The country’s top court has ruled that the government officials who are found involved in embezzlement of the state property or money can never be allowed to continue in employment.
“The government properties and the government funds are not to be doled out by the government officials, either to private persons or to themselves and such conduct amounts to fraud with government.
“The person(s) committing fraud or embezzlement of the government property or money could in no circumstances be treated leniently in disciplinary proceedings and in appropriate cases, be allowed to continue in the service,” said a five-page order authored by Chief Justice of Pakistan (CJP) Gulzar Ahmed.
The CJP – heading a division bench – issued the order on a petition filed against the Punjab Service Tribunal order to reinstate a senior revenue official, who had admitted that he illegally transferred government land measuring 270 kanals – situated in District Jhang – to private individuals.
A departmental inquiry had declared the official guilty and proposed his dismissal.
However, the Punjab Service Tribunal declared that the act of the revenue official was not misconduct and that the penalty of dismissal from service, was not commensurate with the gravity of the offence.

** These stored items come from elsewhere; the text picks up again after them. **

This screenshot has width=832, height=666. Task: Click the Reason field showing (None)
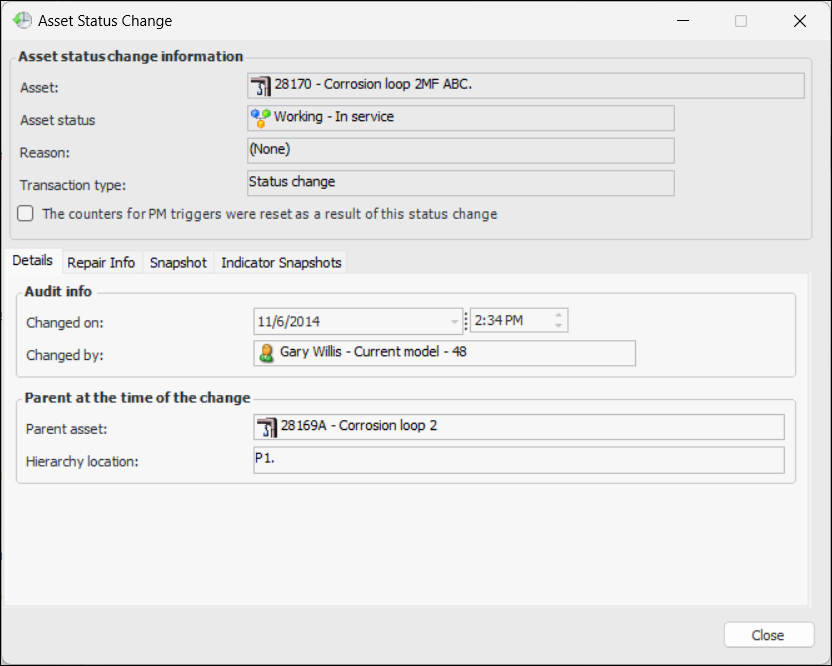click(x=460, y=150)
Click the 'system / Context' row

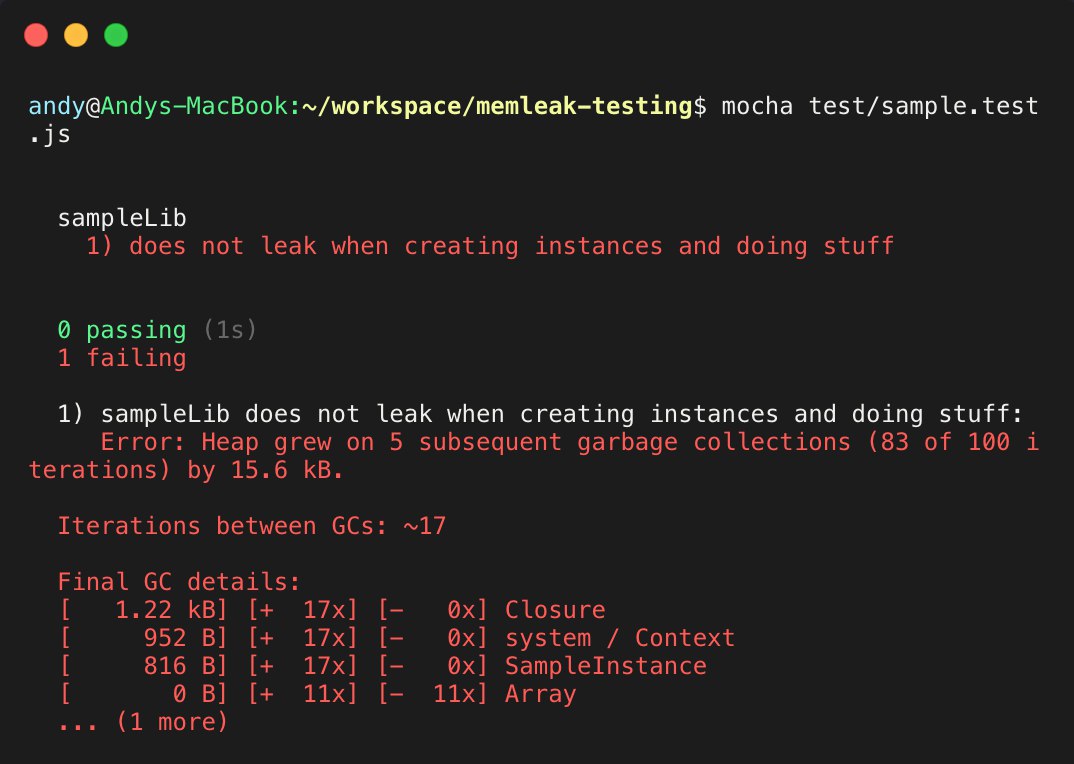tap(397, 638)
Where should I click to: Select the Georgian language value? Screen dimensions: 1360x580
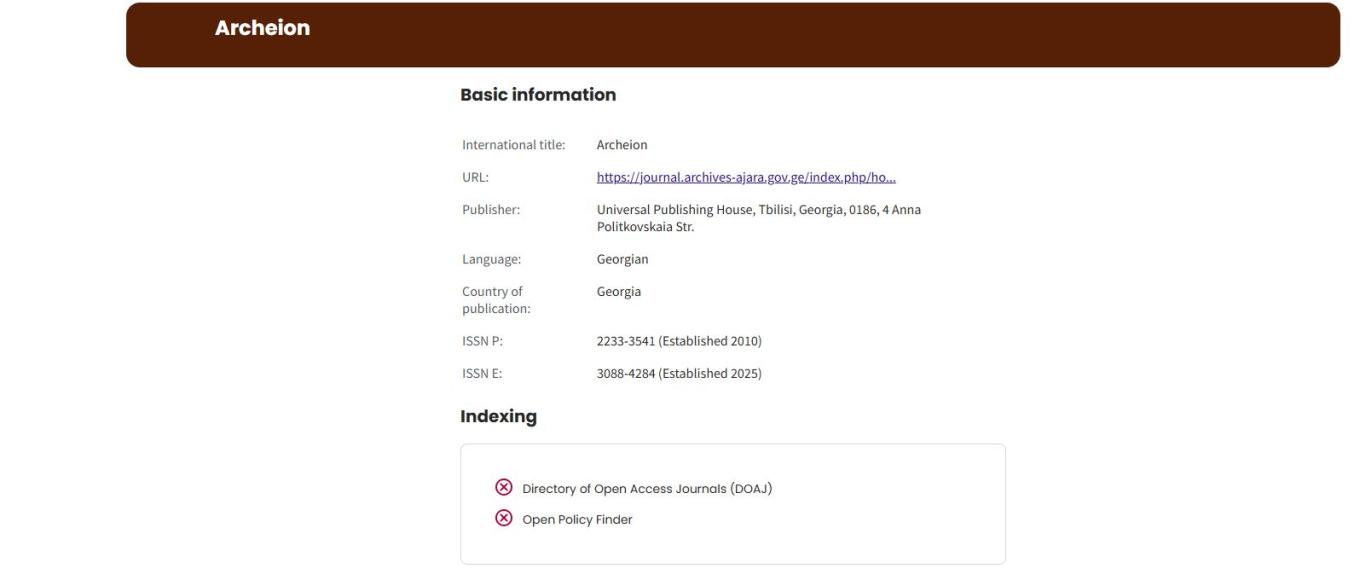tap(622, 259)
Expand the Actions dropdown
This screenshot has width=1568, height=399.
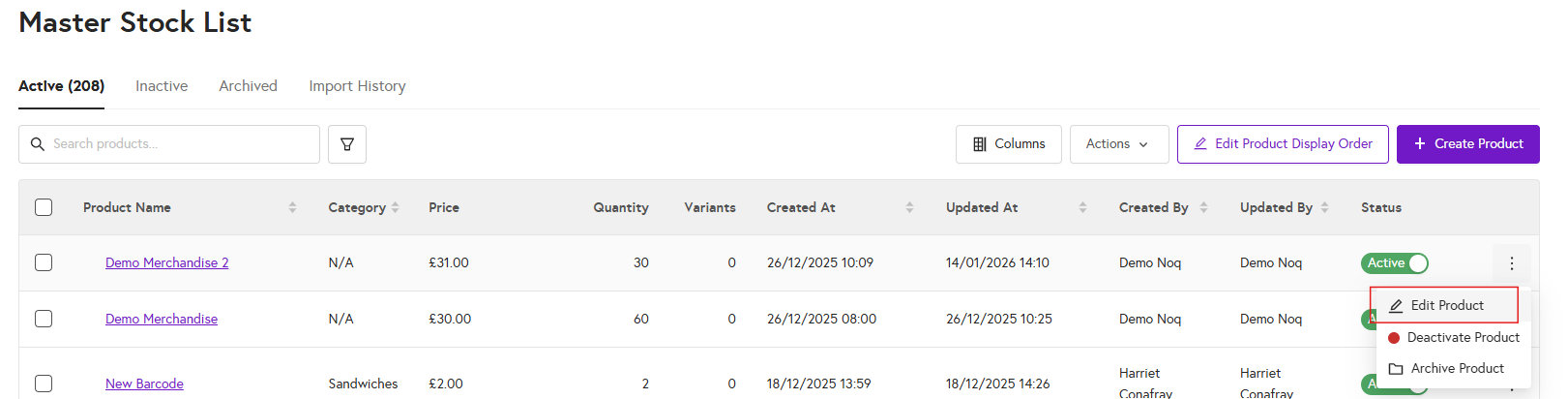(1118, 144)
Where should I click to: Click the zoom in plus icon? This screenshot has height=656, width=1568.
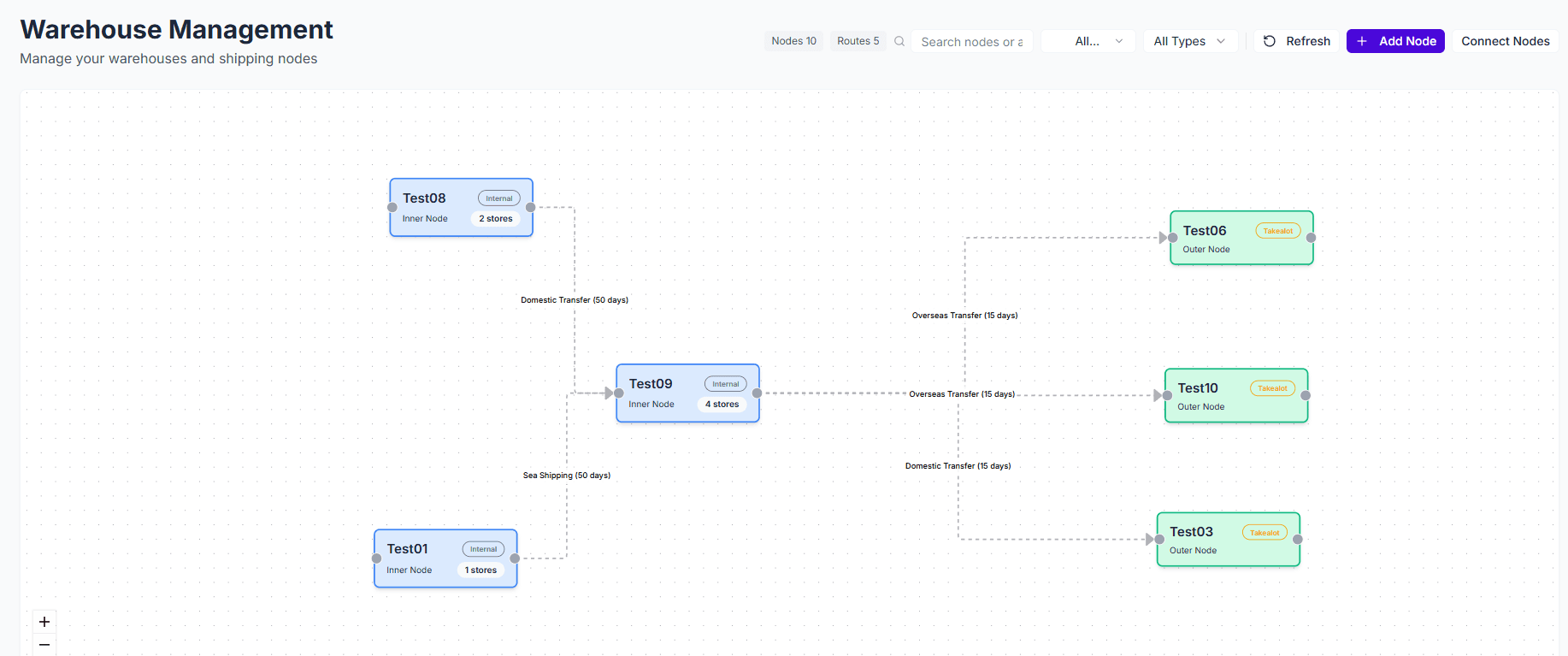(44, 622)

The tribunal had later converted the penalty imposed on the respondent by departmental authorities into forfeiture of two year’s approved service.
Setting aside the tribunal’s order, the apex court noted that its judgment was altogether misplaced – more particularly, when looked at from the point of view that the respondent had transferred/mutated government land in favour of private parties, causing huge loss to the government exchequer.

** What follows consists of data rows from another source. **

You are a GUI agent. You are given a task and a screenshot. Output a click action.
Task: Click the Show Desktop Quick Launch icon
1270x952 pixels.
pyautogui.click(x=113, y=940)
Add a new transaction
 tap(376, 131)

The order noted that the tribunal has for a considerable time been taking a lenient view of misconduct by government servants even where an employee of the department has admitted the commission of an offence constituting serious misconduct or the offence has been proved through inquiry.
“Despite this, the tribunal reduced the penalty imposed upon such an employee by the department, considering the same to be harsh and not commensurate with the gravity of the offence, without assigning any legally sustainable reasoning.
“[The tribunal only stated that it] enjoys “vast powers” under Section 5 of the Service Tribunals Act, 1973 to confirm, set aside, vary or modify orders passed by the departmental authorities.”
The court asked as to how vast are these powers and whether these powers are discretionary – totally unstructured and unlimited – and they could be exercised at the whims of the tribunal.The order said once misconduct is established, it is the prerogative of the department to decide on the quantum of punishment, out of the various penalties provided in law.
“Unless the tribunal finds exercise of such prerogative by the departmental authority to be perverse and totally disproportionate to the gravity of the offence/misconduct for which reasons have to be recorded, the penalty imposed by the departmental authorities cannot be interfered with.
“Such reasons must be valid and meet the standards of logical and judicial reasoning,” it added.
The court observed that the powers of the tribunal under Section 5 of the Punjab Service Tribunals Act, 1974 – to confirm, set aside, vary or modify orders appealed against – are neither discretionary nor unbridled.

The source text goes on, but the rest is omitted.